> _Your objective_
Retype every line of the records below word for word, with nothing changed.

> _Saved data entries_

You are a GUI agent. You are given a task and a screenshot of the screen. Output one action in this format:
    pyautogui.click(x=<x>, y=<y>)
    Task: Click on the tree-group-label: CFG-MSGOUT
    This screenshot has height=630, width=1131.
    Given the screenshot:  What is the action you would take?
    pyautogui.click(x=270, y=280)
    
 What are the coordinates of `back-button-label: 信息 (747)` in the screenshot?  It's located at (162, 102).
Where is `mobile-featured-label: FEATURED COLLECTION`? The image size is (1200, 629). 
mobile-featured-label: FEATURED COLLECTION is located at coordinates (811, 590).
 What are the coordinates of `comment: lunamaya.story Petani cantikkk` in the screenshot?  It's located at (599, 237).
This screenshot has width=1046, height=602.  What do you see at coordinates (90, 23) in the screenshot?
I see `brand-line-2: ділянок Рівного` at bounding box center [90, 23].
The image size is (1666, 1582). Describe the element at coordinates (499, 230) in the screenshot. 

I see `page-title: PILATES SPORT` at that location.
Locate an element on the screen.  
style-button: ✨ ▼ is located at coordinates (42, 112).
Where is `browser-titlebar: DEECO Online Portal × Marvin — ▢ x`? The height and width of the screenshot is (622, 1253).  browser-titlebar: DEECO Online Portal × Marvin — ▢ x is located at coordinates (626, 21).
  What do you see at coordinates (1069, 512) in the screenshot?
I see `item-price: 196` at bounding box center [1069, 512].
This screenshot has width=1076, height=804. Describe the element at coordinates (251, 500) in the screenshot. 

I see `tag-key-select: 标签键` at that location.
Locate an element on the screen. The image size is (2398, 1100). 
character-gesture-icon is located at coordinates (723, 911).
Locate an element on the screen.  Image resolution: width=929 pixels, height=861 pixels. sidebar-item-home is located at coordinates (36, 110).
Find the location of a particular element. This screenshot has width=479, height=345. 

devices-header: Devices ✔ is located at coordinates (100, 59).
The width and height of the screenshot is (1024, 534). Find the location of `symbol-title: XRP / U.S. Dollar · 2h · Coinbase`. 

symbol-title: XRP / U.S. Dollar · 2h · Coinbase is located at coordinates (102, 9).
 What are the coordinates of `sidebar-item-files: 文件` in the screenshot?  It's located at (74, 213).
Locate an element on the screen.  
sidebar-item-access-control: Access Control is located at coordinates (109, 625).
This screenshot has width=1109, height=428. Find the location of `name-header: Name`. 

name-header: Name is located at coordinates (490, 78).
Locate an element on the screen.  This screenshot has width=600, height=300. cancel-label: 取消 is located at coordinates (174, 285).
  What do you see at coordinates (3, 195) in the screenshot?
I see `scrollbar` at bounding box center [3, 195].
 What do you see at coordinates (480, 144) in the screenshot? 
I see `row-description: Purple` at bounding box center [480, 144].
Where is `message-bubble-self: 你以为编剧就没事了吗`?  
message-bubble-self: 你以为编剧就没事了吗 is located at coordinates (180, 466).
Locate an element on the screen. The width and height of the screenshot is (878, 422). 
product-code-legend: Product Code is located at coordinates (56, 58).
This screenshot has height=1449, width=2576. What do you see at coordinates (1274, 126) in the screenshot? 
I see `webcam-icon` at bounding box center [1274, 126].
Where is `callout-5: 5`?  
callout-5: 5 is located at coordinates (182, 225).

> _Result of this exercise_
You are a GUI agent. You are given a task and a screenshot of the screen. Output one action in this format:
    pyautogui.click(x=<x>, y=<y>)
    Task: Click on the tree-group-label: CFG-MSGOUT
    This screenshot has height=630, width=1131.
    Given the screenshot:  What is the action you would take?
    pyautogui.click(x=270, y=280)
    
 What are the coordinates of `back-button-label: 信息 (747)` in the screenshot?  It's located at (162, 102).
Where is `mobile-featured-label: FEATURED COLLECTION`? The image size is (1200, 629). 
mobile-featured-label: FEATURED COLLECTION is located at coordinates (811, 590).
 What are the coordinates of `comment: lunamaya.story Petani cantikkk` in the screenshot?  It's located at (599, 237).
This screenshot has width=1046, height=602.  What do you see at coordinates (90, 23) in the screenshot?
I see `brand-line-2: ділянок Рівного` at bounding box center [90, 23].
The image size is (1666, 1582). Describe the element at coordinates (499, 230) in the screenshot. 

I see `page-title: PILATES SPORT` at that location.
Locate an element on the screen.  
style-button: ✨ ▼ is located at coordinates (42, 112).
Where is `browser-titlebar: DEECO Online Portal × Marvin — ▢ x`? The height and width of the screenshot is (622, 1253).  browser-titlebar: DEECO Online Portal × Marvin — ▢ x is located at coordinates (626, 21).
  What do you see at coordinates (1069, 512) in the screenshot?
I see `item-price: 196` at bounding box center [1069, 512].
This screenshot has width=1076, height=804. Describe the element at coordinates (251, 500) in the screenshot. 

I see `tag-key-select: 标签键` at that location.
Locate an element on the screen. The image size is (2398, 1100). 
character-gesture-icon is located at coordinates (723, 911).
Locate an element on the screen.  Image resolution: width=929 pixels, height=861 pixels. sidebar-item-home is located at coordinates (36, 110).
Find the location of a particular element. This screenshot has width=479, height=345. 

devices-header: Devices ✔ is located at coordinates (100, 59).
The width and height of the screenshot is (1024, 534). Find the location of `symbol-title: XRP / U.S. Dollar · 2h · Coinbase`. 

symbol-title: XRP / U.S. Dollar · 2h · Coinbase is located at coordinates (102, 9).
 What are the coordinates of `sidebar-item-files: 文件` in the screenshot?  It's located at (74, 213).
Locate an element on the screen.  
sidebar-item-access-control: Access Control is located at coordinates (109, 625).
This screenshot has width=1109, height=428. Find the location of `name-header: Name`. 

name-header: Name is located at coordinates (490, 78).
Locate an element on the screen.  This screenshot has width=600, height=300. cancel-label: 取消 is located at coordinates (174, 285).
  What do you see at coordinates (3, 195) in the screenshot?
I see `scrollbar` at bounding box center [3, 195].
 What do you see at coordinates (480, 144) in the screenshot? 
I see `row-description: Purple` at bounding box center [480, 144].
Where is `message-bubble-self: 你以为编剧就没事了吗`?  
message-bubble-self: 你以为编剧就没事了吗 is located at coordinates (180, 466).
Locate an element on the screen. The width and height of the screenshot is (878, 422). 
product-code-legend: Product Code is located at coordinates (56, 58).
This screenshot has height=1449, width=2576. What do you see at coordinates (1274, 126) in the screenshot? 
I see `webcam-icon` at bounding box center [1274, 126].
Where is `callout-5: 5`?  
callout-5: 5 is located at coordinates (182, 225).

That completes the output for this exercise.